== SUPPLIED INFORMATION

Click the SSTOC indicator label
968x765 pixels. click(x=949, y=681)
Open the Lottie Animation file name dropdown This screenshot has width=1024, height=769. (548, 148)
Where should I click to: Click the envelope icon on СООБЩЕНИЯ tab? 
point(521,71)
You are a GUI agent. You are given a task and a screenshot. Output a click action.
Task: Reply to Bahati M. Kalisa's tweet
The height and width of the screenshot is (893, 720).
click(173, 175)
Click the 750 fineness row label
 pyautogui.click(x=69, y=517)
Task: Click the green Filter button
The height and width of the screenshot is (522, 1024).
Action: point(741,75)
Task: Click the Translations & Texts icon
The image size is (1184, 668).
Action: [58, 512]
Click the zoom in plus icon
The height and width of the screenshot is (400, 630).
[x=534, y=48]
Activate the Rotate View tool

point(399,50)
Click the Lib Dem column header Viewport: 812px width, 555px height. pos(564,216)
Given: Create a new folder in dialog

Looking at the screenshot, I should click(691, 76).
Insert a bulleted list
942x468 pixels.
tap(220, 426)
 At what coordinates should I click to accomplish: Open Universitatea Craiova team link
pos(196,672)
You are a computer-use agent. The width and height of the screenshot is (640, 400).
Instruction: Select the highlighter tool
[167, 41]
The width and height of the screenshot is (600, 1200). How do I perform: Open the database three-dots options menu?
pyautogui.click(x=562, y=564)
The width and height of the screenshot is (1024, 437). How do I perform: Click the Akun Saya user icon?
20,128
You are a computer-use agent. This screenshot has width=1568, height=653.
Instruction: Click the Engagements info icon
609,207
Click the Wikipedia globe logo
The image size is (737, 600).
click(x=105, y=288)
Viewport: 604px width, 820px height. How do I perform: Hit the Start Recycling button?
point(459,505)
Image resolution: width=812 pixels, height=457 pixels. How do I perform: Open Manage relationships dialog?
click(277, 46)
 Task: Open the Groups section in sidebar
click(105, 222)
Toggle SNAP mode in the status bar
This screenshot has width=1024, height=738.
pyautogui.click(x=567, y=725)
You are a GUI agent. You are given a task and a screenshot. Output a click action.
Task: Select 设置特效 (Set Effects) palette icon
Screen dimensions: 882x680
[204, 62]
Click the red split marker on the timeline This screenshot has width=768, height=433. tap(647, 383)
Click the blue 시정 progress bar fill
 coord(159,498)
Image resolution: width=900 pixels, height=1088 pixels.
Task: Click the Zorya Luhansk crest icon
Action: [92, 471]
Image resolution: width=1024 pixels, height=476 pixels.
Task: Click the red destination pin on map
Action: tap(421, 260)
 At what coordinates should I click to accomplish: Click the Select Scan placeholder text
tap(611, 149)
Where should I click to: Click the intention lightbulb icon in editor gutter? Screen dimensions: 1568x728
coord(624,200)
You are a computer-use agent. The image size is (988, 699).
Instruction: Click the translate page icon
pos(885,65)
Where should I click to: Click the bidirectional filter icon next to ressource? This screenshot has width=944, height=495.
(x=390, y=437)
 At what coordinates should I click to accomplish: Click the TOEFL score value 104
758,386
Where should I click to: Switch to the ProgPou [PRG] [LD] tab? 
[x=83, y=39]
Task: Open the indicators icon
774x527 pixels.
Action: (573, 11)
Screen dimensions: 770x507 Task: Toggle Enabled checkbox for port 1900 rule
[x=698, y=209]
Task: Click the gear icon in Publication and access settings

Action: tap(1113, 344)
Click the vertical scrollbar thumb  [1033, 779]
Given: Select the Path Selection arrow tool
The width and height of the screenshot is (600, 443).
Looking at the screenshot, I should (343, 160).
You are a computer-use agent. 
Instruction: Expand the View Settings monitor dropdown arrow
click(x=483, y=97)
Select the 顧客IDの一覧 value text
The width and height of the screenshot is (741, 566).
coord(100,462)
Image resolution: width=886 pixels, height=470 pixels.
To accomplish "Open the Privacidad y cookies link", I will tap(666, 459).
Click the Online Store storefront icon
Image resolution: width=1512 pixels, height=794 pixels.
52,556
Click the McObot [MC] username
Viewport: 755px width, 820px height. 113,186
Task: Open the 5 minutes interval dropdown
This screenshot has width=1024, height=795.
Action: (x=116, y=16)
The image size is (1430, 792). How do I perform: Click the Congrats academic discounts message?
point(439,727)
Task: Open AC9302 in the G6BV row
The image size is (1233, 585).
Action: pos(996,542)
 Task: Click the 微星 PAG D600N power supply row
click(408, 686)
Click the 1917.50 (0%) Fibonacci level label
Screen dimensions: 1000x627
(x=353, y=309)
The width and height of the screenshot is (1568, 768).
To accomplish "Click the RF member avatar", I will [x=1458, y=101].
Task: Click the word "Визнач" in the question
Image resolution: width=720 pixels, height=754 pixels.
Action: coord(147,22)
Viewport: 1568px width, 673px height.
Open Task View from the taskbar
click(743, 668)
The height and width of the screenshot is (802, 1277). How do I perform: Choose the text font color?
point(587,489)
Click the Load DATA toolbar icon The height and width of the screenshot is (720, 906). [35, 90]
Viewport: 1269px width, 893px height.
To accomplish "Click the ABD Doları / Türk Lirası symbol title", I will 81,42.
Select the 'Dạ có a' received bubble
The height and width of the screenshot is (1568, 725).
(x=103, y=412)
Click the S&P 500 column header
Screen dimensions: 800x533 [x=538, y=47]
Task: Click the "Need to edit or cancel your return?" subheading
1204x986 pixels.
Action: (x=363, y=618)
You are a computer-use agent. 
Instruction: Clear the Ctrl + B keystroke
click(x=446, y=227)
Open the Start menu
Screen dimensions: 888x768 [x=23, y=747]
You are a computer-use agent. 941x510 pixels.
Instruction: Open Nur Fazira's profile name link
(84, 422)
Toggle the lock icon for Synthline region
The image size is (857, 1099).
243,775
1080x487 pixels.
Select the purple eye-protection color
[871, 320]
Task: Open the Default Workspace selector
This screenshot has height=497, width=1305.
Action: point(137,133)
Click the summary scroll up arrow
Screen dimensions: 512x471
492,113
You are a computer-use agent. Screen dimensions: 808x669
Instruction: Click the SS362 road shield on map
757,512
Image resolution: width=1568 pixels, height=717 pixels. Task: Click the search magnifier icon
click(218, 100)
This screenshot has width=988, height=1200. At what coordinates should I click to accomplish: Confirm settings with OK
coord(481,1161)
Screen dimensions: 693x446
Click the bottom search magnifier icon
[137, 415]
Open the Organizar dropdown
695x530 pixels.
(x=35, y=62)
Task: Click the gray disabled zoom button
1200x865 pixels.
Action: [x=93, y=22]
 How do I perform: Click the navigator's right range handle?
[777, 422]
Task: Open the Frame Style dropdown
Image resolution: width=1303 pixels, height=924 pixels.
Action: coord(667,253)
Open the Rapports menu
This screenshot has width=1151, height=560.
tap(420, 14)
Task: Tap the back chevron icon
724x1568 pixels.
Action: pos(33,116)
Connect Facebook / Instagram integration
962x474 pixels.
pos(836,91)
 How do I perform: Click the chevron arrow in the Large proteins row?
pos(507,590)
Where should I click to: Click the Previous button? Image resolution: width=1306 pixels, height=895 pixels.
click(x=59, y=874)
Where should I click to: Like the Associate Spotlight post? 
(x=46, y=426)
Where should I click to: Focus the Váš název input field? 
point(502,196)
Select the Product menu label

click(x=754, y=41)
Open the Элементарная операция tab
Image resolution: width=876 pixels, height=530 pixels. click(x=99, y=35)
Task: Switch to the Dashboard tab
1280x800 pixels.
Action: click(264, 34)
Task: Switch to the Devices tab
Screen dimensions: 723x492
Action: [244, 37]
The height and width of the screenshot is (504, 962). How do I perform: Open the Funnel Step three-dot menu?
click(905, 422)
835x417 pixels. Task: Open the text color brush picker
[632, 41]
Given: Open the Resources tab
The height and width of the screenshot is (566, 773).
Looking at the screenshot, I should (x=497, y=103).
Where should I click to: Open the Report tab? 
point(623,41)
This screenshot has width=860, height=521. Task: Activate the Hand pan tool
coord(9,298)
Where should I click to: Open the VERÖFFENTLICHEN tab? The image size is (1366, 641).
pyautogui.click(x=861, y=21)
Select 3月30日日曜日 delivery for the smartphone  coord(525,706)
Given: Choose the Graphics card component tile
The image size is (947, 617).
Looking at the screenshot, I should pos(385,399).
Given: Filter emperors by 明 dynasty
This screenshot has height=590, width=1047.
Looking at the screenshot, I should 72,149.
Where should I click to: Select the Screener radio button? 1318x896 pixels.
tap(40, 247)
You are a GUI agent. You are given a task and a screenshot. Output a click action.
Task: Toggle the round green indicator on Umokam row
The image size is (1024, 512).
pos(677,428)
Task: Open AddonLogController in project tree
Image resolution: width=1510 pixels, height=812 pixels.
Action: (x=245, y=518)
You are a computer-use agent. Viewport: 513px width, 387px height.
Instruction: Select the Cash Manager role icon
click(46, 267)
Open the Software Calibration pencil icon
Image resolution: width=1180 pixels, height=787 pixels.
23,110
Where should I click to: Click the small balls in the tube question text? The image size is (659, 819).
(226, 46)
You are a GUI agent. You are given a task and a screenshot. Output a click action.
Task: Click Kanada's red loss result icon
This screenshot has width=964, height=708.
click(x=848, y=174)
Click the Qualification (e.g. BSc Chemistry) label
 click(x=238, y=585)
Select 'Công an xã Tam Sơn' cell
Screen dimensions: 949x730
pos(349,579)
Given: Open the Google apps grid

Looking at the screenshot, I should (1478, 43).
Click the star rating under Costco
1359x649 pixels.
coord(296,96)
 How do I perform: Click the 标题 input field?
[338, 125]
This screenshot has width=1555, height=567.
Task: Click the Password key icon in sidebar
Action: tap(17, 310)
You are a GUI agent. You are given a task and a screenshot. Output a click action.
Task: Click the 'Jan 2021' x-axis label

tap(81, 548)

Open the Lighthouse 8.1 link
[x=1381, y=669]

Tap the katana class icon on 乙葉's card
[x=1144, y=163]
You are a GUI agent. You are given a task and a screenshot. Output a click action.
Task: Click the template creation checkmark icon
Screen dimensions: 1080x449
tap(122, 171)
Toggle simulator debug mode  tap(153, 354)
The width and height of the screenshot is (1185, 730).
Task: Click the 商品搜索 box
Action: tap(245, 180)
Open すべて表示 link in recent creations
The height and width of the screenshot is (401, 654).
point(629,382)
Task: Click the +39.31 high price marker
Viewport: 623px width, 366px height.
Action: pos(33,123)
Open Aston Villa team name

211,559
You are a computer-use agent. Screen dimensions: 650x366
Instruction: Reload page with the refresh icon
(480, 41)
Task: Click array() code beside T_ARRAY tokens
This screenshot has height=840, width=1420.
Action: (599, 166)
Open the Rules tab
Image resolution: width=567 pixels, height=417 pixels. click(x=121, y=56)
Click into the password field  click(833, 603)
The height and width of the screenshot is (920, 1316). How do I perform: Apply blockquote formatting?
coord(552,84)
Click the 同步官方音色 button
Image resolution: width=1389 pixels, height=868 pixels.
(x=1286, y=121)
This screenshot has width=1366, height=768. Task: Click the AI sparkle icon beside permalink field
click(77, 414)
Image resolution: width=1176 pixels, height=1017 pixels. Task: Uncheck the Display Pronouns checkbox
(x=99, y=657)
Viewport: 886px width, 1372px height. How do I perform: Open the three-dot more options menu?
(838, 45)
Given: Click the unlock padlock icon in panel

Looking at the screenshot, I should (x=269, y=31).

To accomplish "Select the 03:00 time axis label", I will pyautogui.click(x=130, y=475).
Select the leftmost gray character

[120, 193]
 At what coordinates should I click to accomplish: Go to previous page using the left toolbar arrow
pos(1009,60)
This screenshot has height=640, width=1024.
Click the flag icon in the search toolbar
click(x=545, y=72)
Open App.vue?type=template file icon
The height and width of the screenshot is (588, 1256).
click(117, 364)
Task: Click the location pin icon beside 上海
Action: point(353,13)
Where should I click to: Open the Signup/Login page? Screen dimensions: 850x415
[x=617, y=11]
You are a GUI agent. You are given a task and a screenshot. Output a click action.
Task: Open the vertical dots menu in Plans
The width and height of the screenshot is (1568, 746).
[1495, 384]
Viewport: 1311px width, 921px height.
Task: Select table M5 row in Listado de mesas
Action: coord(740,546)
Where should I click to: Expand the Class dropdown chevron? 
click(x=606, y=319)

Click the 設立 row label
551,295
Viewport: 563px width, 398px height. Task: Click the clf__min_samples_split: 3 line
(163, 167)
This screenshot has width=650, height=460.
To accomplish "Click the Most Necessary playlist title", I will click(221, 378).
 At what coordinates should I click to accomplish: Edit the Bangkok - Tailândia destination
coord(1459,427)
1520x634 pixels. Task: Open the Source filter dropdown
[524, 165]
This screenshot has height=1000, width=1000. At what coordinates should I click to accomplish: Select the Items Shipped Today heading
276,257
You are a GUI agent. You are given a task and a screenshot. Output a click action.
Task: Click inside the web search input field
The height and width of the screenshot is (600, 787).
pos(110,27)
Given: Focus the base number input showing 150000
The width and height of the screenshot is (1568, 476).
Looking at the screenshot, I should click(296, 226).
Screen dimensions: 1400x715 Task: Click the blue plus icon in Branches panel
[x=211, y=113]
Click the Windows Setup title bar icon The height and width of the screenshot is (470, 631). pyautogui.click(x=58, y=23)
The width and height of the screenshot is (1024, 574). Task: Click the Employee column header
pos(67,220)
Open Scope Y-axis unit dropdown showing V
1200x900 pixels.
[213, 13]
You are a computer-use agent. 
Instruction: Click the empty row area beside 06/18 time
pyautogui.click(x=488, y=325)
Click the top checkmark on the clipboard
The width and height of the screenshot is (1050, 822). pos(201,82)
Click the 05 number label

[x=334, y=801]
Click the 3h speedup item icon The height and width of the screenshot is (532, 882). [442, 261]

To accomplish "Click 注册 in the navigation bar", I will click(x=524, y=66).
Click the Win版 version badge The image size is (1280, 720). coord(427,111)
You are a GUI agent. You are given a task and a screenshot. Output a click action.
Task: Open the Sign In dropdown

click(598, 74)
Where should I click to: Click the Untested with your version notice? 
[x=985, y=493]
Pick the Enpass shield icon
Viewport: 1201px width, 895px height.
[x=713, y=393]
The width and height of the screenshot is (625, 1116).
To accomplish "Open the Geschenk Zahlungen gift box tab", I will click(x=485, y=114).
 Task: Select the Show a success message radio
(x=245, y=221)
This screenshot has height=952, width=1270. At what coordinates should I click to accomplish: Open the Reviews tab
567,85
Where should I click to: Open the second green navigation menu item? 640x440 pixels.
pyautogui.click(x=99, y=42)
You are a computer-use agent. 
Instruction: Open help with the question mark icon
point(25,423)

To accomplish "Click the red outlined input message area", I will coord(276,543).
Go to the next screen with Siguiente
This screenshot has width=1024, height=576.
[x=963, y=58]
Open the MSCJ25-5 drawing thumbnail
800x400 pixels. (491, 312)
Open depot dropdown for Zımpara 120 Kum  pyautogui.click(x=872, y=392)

====

### WHAT THE TASK ASKS
Which lines of the records above contain the word "title"? Report each one in full.

### TASK RESPONSE
To accomplish "Click the ABD Doları / Türk Lirası symbol title", I will 81,42.
To accomplish "Click the Most Necessary playlist title", I will click(221, 378).
Click the Windows Setup title bar icon The height and width of the screenshot is (470, 631). pyautogui.click(x=58, y=23)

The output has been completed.